Supplied passage:
##############################

# New Pressure Treated Lumber Staining



## GullLkRltr (Dec 13, 2005)

I just finished power washing my neglected pressure treated lumber deck at my home and can't believe how nice it turned out! I plan on applying a semi-transparent oil finish to complete the task...

My problem is: There are a few of the 2" X 6" deck boards that I need to replace. After replacement do I need to wait before I can stain them???
In other words does modern day treated lumber need to dry/ weather some before I can apply a semi transparent oil stain to it?


----------



## blk82072 (Feb 10, 2007)

Yes it needs to dry, their is no set time frame for it either, you just go out and spray some water on it after about 30 days. If it soaks in its ready to be sealed, if it beads up wait a bit longer. Some lumber is treated differently (thomsonized I think its called) and needs to dry for a year before you seal it.


----------



## legard29 (Nov 7, 2005)

for standard threated lumber you do have to let it dry,never heard of the water trick before, but there is also kiln dryed treated lumber that would not require a dry time. Wont find it at the supper stores though(unless you get lucky)but local lumer yards should have it or be able to get it. the price is a little more, you will have to wiegh the cost difference with the wait time of standard treated lumber.


----------



## GullLkRltr (Dec 13, 2005)

Thanks for the tips! I hadn't heard of the water trick either but it does seem to make sense - I do that on previously stained exterior wood to see if it's time to re-apply stain after a year or two.
I'll check into the kiln dried also, would be nice to be able to stain old and new wood at the same time.


----------

##############################

Collected data:
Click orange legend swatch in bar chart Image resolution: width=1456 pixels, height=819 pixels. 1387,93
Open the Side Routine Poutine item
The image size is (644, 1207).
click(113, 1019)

##############################

Stated goal 1:
List each distinct username that posts in the thread on staining pressure treated lumber.
Stated goal 2:
From the thread on staining pressure treated lumber, reproduce the part that opens with the words containing "for standard threated" and closes with "standard treated lumber.".

Complete output 1:
GullLkRltr
blk82072
legard29

Complete output 2:
for standard threated lumber you do have to let it dry,never heard of the water trick before, but there is also kiln dryed treated lumber that would not require a dry time. Wont find it at the supper stores though(unless you get lucky)but local lumer yards should have it or be able to get it. the price is a little more, you will have to wiegh the cost difference with the wait time of standard treated lumber.